In freshwater use the electrical system requires little if any maintenance. The craft features marine grade tinned wire throughout with heat shrink, heat seal connectors or waterproof disconnects.
Spare fuses should be carried in the toolkit. Maintenance would be restricted primarily to the engine starting battery. The AGM (absorbed glass mat) battery is a maintenance-free type, but does need to be kept charged. When the craft is not in regular use the battery should be charged at least every 6 to 8 weeks. If a trickle charger is used it should be of the approved type for this battery.
In saltwater use the electrical connections at the battery and engine need to be inspected every year for signs of corrosion. Of particular interest are the main connections to the starter motor.
The drive system consists of the engine, direct drive lift fan, a set of idlers, a belt and the propeller. The system utilizes a synchronous carbon fiber belt to prevent drive slippage and reduce maintenance. The belt tension is set at the factory and need not be altered unless bearings or the belt are changed. A sonic belt tension meter is used to ensure precision belt tension. Many smart phones can be used to set the tension at the 70-75 hz that is required. The drive system features double sealed bearings to ensure long life in the marine environment. The belt has a very long service life but should be replaced as a matter of course every 4 years, or 600 hours. Wear can increase greatly if sand is run through the pulleys. The idlers and propeller shaft use replaceable bearings. The propeller bearings are greaseable whereas the idler bearings are permanently sealed.
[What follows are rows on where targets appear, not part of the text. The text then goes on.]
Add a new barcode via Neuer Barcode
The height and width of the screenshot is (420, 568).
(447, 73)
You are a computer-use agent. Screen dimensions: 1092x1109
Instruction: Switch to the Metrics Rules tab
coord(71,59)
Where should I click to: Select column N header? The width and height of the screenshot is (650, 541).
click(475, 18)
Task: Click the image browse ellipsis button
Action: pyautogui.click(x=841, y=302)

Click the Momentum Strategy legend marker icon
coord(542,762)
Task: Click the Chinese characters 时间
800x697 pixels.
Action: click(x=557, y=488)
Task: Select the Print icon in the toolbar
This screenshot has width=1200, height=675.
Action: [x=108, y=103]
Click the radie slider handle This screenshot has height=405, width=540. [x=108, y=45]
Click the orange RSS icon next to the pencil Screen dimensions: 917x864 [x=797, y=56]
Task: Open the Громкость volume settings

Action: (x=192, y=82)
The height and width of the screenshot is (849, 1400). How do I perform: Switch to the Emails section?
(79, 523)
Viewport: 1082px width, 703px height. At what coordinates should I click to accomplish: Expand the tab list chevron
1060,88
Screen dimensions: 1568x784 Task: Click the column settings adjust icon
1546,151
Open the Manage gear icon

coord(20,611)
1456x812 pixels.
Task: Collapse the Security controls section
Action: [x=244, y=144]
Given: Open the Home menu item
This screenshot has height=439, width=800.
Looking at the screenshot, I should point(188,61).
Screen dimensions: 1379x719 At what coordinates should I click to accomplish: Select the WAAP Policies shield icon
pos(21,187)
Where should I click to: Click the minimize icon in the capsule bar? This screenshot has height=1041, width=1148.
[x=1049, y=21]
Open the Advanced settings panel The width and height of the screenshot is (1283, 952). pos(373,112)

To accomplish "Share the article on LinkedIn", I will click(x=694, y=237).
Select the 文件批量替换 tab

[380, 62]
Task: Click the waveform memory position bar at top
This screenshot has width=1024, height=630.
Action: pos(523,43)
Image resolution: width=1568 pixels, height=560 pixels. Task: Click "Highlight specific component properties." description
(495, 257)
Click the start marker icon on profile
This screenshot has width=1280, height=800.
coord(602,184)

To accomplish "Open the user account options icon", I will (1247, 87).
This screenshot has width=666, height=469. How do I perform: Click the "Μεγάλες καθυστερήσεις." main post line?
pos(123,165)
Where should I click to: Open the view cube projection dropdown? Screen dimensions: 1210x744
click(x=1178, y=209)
The propeller guard is fabricated with stainless steel, the engine frame powder coated steel or stainless depending on whether the saltwater series option was chosen. In the saltwater series the engine exhaust system is upgraded with the stainless heat shield and ceramic coated exhaust. The engine is also coated with a corrosion inhibitor and all internal engine wiring protected.
In saltwater use it is recommended to wash down the drive system daily to extend the service life. In addition to fresh water wash down, we supply a recommended surfactant that can be applied with a pump spray or hose nozzle adapter. This greatly improves the effectiveness of the wash down.
- Check for signs of loose fasteners. Telltale signs are typically gray dust emanating from the loose hardware. Particular attention should be paid to the drive system, engine mounts and engine frame to deck. Refer to the Carbon 90 drive setup and tension document for hovercraft belt drive.
- Check for foreign objects, such as tools near the rotating equipment.
- After use:
- Visual inspection of the skirt to check for damage.
- Rinse the hovercraft thoroughly after use in salt water.
- Charge the battery every 6 to 8 weeks when not in regular use.
- Check flotation compartments for signs of water intrusion.
- Check the ground contact areas of the skirt for damage and conduct repairs if needed.
Inspect electrical connection for signs of corrosion if used in salt water. In particular, pay close attention to the main connections to the starter motor, and motor ground.